For each record here, output an exact copy.
Content starts
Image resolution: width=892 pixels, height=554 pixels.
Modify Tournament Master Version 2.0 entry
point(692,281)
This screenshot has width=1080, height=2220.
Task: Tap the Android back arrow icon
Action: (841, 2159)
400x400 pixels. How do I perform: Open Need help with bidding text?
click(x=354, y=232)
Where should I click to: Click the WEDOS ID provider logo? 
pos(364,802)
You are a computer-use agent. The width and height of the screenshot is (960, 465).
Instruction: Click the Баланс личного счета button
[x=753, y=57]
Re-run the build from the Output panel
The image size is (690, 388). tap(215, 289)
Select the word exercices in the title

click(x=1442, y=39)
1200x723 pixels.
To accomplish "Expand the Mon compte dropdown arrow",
Content ends
EXERCISE RESULT:
Image resolution: width=892 pixels, height=554 pixels.
Modify Tournament Master Version 2.0 entry
point(692,281)
This screenshot has width=1080, height=2220.
Task: Tap the Android back arrow icon
Action: (841, 2159)
400x400 pixels. How do I perform: Open Need help with bidding text?
click(x=354, y=232)
Where should I click to: Click the WEDOS ID provider logo? 
pos(364,802)
You are a computer-use agent. The width and height of the screenshot is (960, 465).
Instruction: Click the Баланс личного счета button
[x=753, y=57]
Re-run the build from the Output panel
The image size is (690, 388). tap(215, 289)
Select the word exercices in the title

click(x=1442, y=39)
1200x723 pixels.
To accomplish "Expand the Mon compte dropdown arrow",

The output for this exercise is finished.